The series ends where clinical AI must go: from model to deployment to monitoring. Most clinical AI discourse ends with "we built a model with AUC 0.87." This lecture says: that's where the work begins. Deployment requires calibration monitoring, alert threshold governance, SPC for process metrics, and a lifecycle that includes sunsetting.

The O/E ratio SPC chart is the most operational visualization in the series. It answers the question clinical leadership actually needs answered: "Is our current performance consistent with expected performance, and when does a signal trigger action?"

## Key talking points

**Slide: Threshold Sensitivity**
The threshold sensitivity curve shows: as you lower the alert threshold, sensitivity rises and specificity falls. There is no objectively correct threshold — it depends on the clinical context, the cost of false positives (alert fatigue, unnecessary intervention), and the cost of false negatives (missed high-risk patients). Pre-specify the threshold and justify it in the deployment documentation.

**Slide: AUC-Stable, Calibration-Failing**
This dual visualization is the monitoring case for calibration as a separate metric from AUC. The model's ranking holds even as the absolute risk estimates drift. A monitoring system that watches only AUC will miss this failure. Both metrics must be monitored with separate alert thresholds.

**Slide: SPC — O/E Ratio Chart**
The O/E ratio is the standardized performance metric: observed deaths divided by model-expected deaths. A stable registry should show O/E fluctuating around 1.0. Control limits (2-3 standard deviations from 1.0) define what "normal" looks like. A signal: O/E sustained above the upper control limit for 3+ consecutive months. That's when investigation is triggered.

**Slide: Governance Lifecycle**
Walk through all five phases: proposal → validation → deployment → monitoring → retirement. The retirement phase is often omitted from governance frameworks. Models that are retired without explicit policy don't go away — they persist in clinical workflows where no one remembers to update them.
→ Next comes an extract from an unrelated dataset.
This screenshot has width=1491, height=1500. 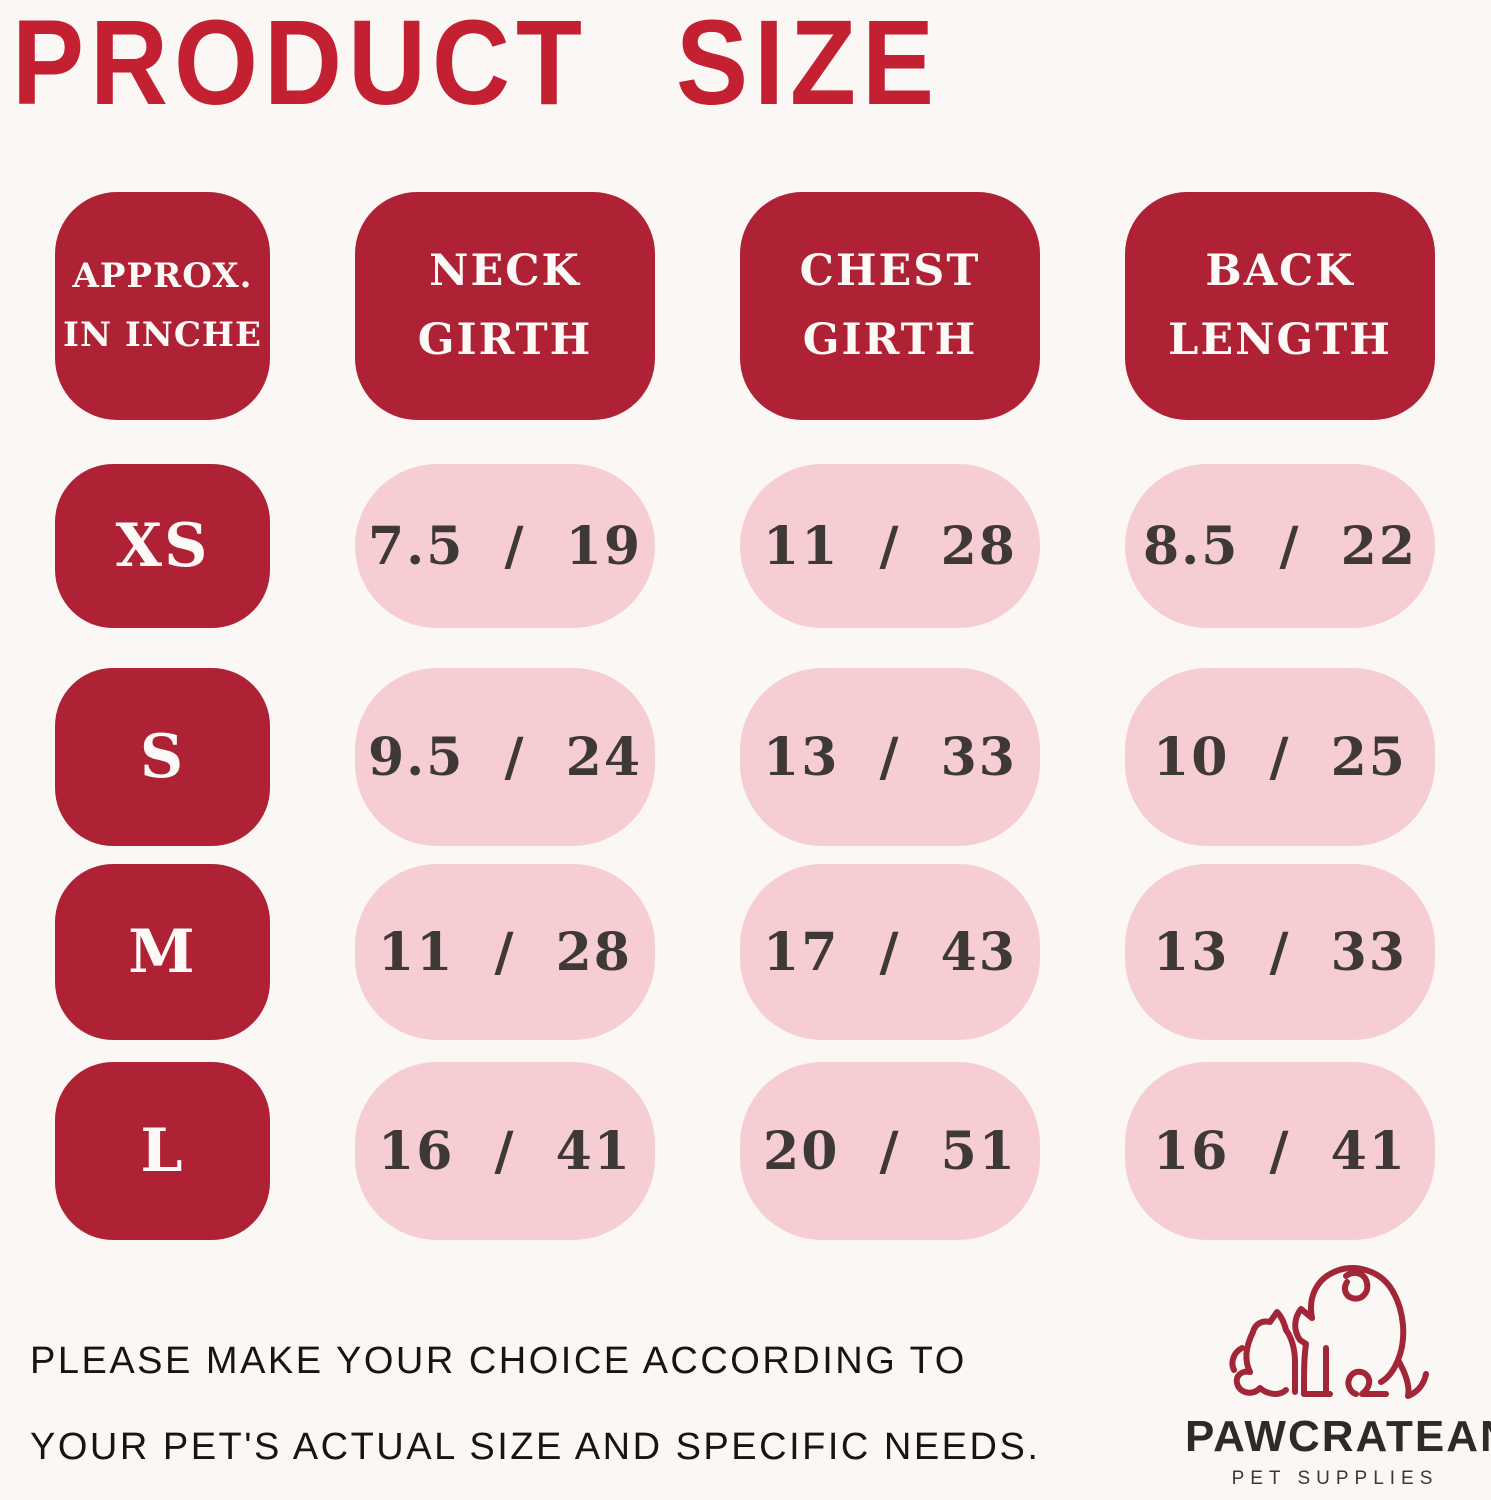 I want to click on value-l-chest: 20 / 51, so click(x=890, y=1151).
Sunset criteria and transition protocols are governance requirements, not optional.

## Timing
- Threshold sensitivity and calibration monitoring: 20 min
- SPC and O/E ratio chart: 20 min
- Governance lifecycle: 15 min

## Series-Level Discussion Questions

1. A registry analyst presents a logistic regression model for 30-day trauma mortality with AUC 0.83 and Hosmer-Lemeshow p = 0.22. What additional information do you need before endorsing its use in clinical decision support?

2. Your facility's O/E mortality ratio rises to 1.35 in Q3. The upper control limit is 1.28. What do you do? What are the three most likely explanations?
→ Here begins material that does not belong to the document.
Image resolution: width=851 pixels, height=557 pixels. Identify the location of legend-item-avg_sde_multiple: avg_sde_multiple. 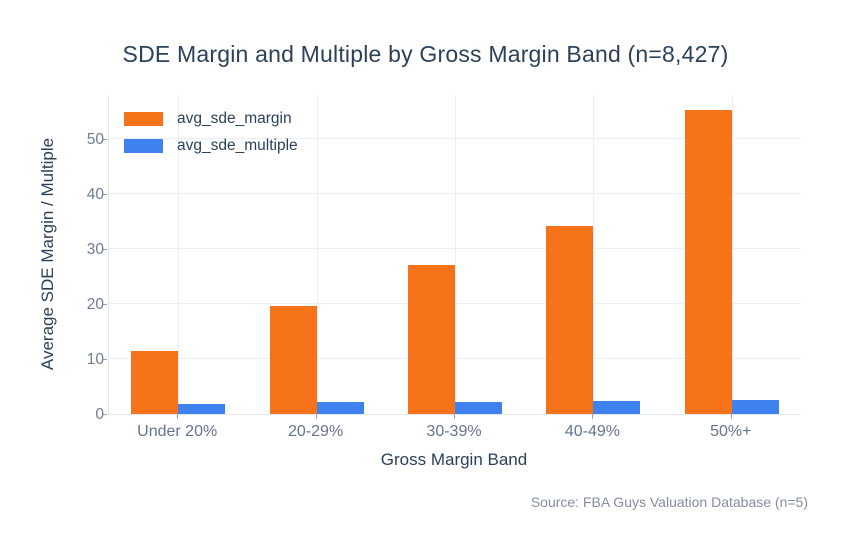
(211, 146).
3. A trauma surgeon wants to use the registry risk score to help decide who gets aggressive resuscitation in mass casualty events. What are the ethical and statistical reasons this use case requires additional validation beyond the original derivation study?
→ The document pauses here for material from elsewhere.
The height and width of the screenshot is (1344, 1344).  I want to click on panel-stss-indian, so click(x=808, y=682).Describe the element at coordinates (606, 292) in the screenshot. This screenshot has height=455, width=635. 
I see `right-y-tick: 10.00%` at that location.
4. Missing lab data in your registry is 18% for lactate, 8% for INR, 22% for base deficit. Before running your main analysis, what must you document about this missingness?

5. The hierarchy in your registry shows ICC = 0.14 for facility effects on 30-day mortality. You run a flat logistic model anyway because the multilevel model is harder to explain. What is the consequence for the inference from the flat model?